I want to feed my pipeline orchestrator a YAML like this:
name: Hello World
kind: recipe/v1
steps:
- kind: step/v1
name: HelloFunc
- kind: step/v1
name: WorldFunc
And have it execute HelloFunc
followed by executing WorldFunc
. If HelloFunc
fails, then WorldFunc
should not execute. If HelloFunc
passed but WorldFunc
fails, the next time I run the pipeline, WorldFunc
should run, but not HelloFunc
.
This means I have to collect and store the pipeline state somehow. I could use a database, but I could also keep things extremely simple and try a text file. If that proves unworkable, I could escalate to higher complexity (a database).
Go Isn’t Ruby
The very first and nearly terminal roadblock I faced: in Go, there is simply no way at runtime to lookup a function by name. My YAML lists Go function names to execute, but there is no Lookup(name string) SomeFunction
that I can use to get a function, given those function names.
Go’s reflect package provides similar functionality for struct members, but not for functions scoped outside of structs.
Go’s linker omits functions that aren’t called.

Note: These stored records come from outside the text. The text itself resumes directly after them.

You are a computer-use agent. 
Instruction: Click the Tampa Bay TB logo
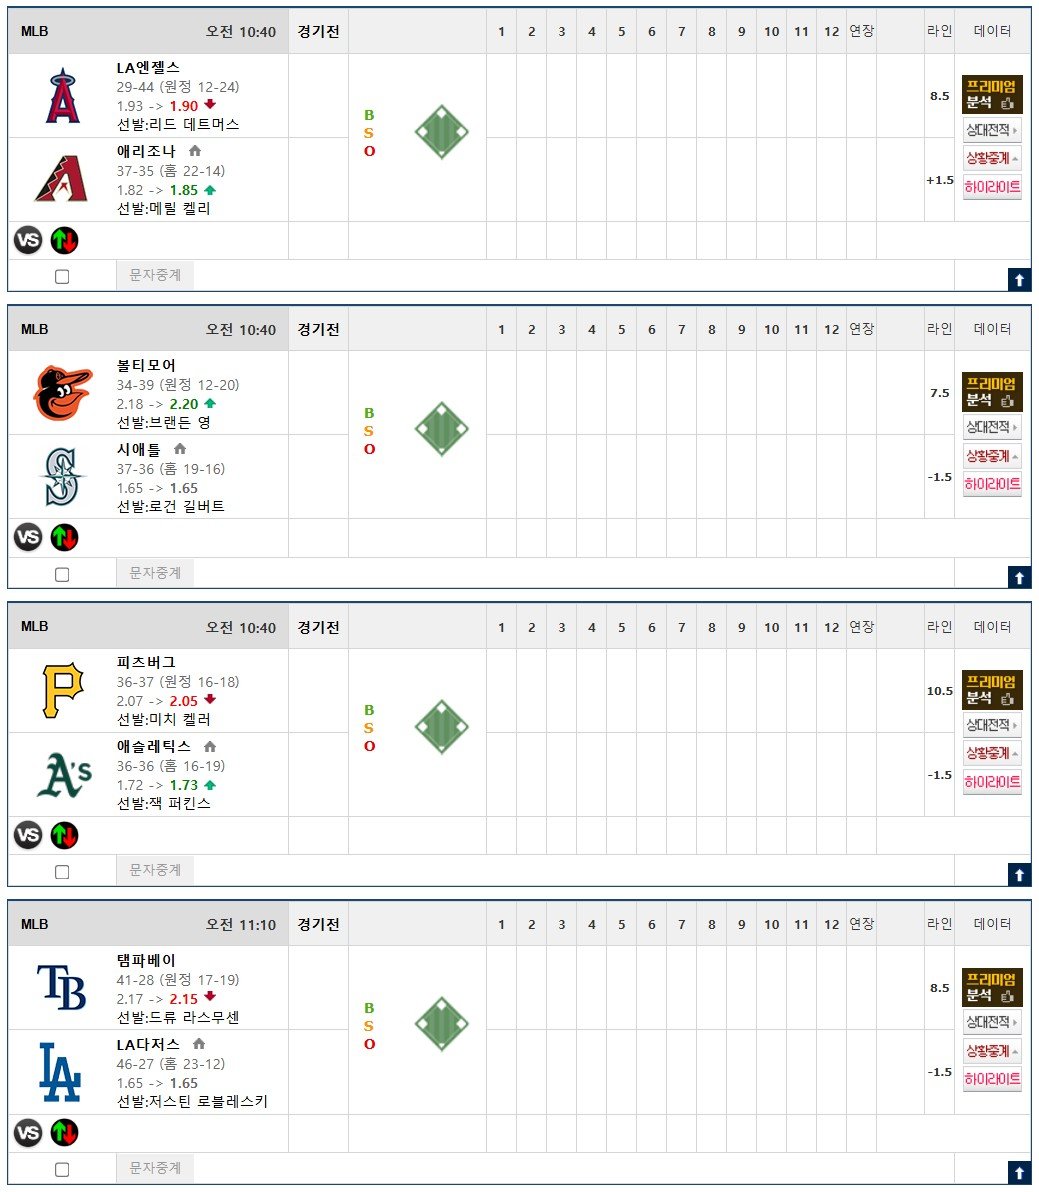[62, 987]
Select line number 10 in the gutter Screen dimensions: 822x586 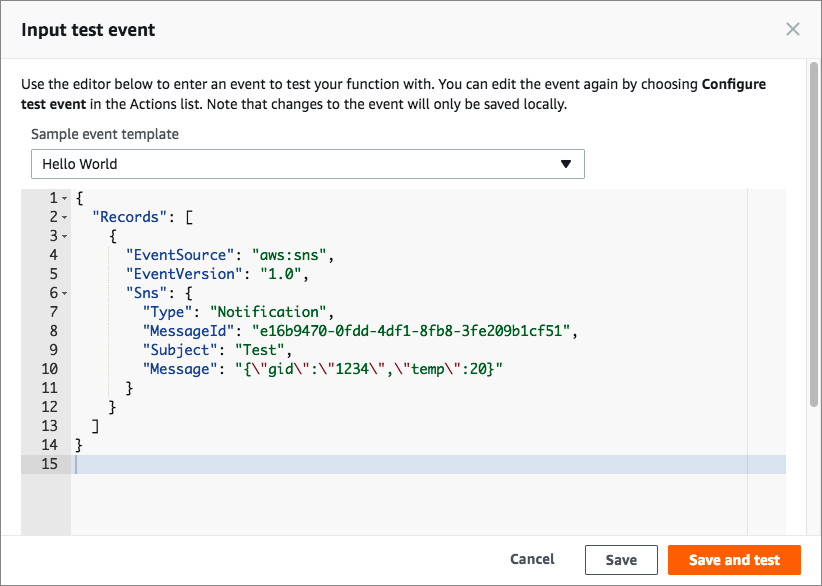48,369
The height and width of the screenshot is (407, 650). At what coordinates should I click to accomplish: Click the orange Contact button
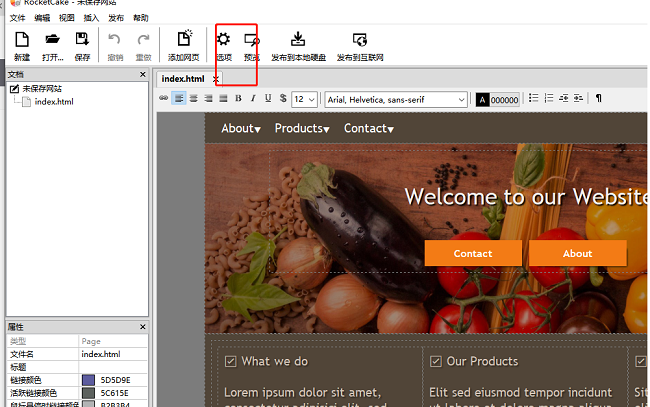click(473, 253)
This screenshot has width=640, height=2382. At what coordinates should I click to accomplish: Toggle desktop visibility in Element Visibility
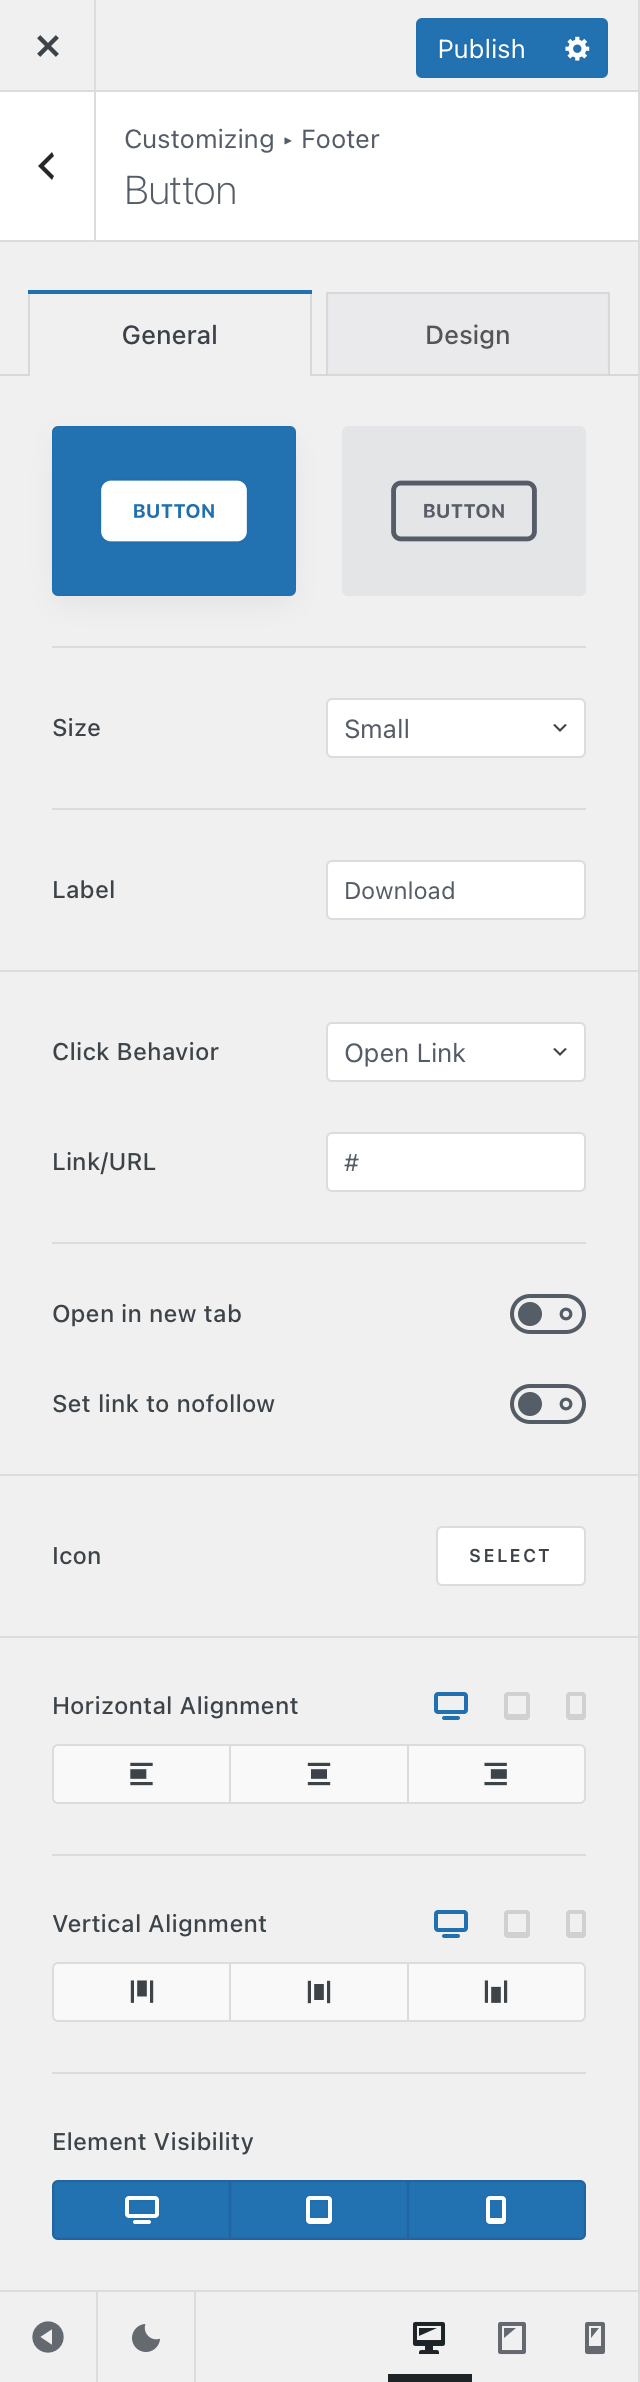[x=141, y=2210]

Imagine this Go code:
func Foo() string { return "foo" }
func main() {
p := LookupFuncByName("Foo")
fmt.Println(p())
}
In that example, we use the fictional LookupFuncByName
to get a reference to Foo
, then execute the reference. This is possible in dynamic languages like Ruby and Python.
In the example above, the Go linker will omit Foo
from the final binary, because it’s not explicitly called. Then the Lookup (if such a thing existed) would fail.

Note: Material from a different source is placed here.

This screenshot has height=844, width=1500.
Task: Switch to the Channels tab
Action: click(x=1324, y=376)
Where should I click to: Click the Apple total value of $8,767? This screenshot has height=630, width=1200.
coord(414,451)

The Go designers chose prioritizing smaller binary size over dynamic function lookup. Whether we think that was a good tradeoff or not, there isn’t and cannot be a LookupFuncByName
in Go.
The fix
The solution is as simple as it is boring. We just construct a map[string]StepFunc
that maps names (strings) to Go functions. Then we use that map instead of reflection.
func Hello(input io.Reader) (io.Reader, error) {...}
func World(input io.Reader) (io.Reader, error) {...}
func main() {
stepFuncMap := map[string]recipe.StepFunc{
"HelloFunc": Hello,
"WorldFunc": World,
}
r, err := recipe.New(strings.NewReader(helloWorldYaml), stepFuncMap)
}
tl;dr
name: Third Time's The Charm
kind: recipe/v1
steps:
- kind: step/v1
name: MkdirAndSucceedIfItDidNotAlreadyExist
- kind: step/v1
name: CreateFileInDirAndSucceedTheThirdTime
- kind: step/v1
name: Tada
// MkdirAndSucceedIfItDidNotAlreadyExist makes a directory if it doesn't already exist, and returns error if it did already exist.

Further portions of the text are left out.